YouGov have a poll in tomorrow’s Telegraph, the first since Nick Griffin’s appearance on Question Time. It was carried out late yesterday and all day today. There isn’t actually very much detail in the Telegraph’s report, but there’s more at ConservativeHome.
The topline voting intentions, with changes from the poll last weekend, are CON 40%(-1), LAB 27%(-3), LDEM 19%(+2), BNP 3%(+1). So while the BNP support is up, it is nothing significant. 2-3% has been pretty much the norm for their support over the last couple of months, and the most recent YouGov/Telegraph poll at the end of September also had them at 3%. For the other parties, Labour are down from the 30% to 27%, more in line with the ICM and Ipsos MORI figures in the week. YouGov still have the Conservatives down at 40% in comparison to 44% and 43% from ICM and MORI.

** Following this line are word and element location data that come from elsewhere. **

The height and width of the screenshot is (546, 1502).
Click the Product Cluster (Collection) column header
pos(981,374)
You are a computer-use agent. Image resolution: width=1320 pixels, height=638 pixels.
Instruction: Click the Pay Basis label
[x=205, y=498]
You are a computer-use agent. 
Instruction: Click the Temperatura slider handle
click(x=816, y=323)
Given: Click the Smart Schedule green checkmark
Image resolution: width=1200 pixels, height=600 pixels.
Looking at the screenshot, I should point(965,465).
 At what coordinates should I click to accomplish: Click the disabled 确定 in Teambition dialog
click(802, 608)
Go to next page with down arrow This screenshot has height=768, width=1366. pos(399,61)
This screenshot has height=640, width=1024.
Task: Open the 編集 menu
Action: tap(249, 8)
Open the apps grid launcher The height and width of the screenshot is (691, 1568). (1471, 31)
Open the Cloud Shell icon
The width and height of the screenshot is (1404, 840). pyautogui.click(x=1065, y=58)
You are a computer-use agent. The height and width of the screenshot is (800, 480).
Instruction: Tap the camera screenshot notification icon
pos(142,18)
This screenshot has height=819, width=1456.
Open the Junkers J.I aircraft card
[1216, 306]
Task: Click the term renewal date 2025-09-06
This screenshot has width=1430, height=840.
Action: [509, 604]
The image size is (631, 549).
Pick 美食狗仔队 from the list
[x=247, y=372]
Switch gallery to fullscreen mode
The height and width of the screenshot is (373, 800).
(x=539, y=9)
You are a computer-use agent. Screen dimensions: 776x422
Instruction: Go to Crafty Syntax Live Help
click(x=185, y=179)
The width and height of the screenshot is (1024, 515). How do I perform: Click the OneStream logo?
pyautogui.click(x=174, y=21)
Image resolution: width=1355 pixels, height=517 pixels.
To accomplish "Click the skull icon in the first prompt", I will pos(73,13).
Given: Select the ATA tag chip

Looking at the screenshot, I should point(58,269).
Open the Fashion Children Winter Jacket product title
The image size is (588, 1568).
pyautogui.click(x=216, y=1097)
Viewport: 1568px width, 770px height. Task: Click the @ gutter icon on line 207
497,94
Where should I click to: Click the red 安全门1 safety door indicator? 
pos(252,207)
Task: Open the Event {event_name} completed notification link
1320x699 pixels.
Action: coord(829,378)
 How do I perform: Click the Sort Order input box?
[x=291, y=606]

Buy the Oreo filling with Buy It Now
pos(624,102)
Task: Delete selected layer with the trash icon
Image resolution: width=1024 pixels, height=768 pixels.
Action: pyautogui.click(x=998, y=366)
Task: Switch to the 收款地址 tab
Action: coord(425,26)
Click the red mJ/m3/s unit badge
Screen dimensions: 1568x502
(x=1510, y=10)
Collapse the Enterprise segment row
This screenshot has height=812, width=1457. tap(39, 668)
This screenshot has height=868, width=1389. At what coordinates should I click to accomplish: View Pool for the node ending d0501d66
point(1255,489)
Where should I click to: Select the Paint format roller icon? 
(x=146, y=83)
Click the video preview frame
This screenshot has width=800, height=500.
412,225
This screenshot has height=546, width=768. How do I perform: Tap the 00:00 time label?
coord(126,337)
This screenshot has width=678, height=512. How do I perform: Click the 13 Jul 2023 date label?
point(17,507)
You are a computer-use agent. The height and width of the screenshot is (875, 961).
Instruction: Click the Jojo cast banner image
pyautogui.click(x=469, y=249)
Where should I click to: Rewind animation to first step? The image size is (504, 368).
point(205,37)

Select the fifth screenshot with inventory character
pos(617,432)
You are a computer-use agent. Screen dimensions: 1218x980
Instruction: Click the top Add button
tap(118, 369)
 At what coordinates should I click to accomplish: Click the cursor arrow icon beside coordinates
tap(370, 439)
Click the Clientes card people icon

Anyway, the poll will really be looked at for evidence of how the BNP’s Question Time appearance has gone down, rather than the main parties. As well as voting intention, YouGov asked whether people had positive or negative opinions of the smaller parties – questions that it last asked in June straight after the European elections. Back then 11% of people had a positive impression of the BNP and 72% a negative impression, today’s figures are 9% positive and 71% negative, so no sign of any improvement in people’s opinion of the BNP either. Despite all the hoohah and protests, despite the millions of people who watched Question Time, it doesn’t seem to have made any significant difference to how the public view them, or how likely they are to support them (or at least, not yet).
Asked how likely people would be to vote BNP in a future local, general or European election. 66% said there were no circumstances at all, 15% said it was “possible”, which I suspect is more of a “never say never answer”. More significant are the 7% who would definitely or probably consider voting BNP at some point in the future.
What has changed was attitudes to the BBC’s decision to invite Griffin onto Question Time. At the weekend 63% thought it was right, 23% wrong. Now the balance of opinion has shifted further in favour of the BBC’s decision, 74% thinking it was right, and only 11% wrong.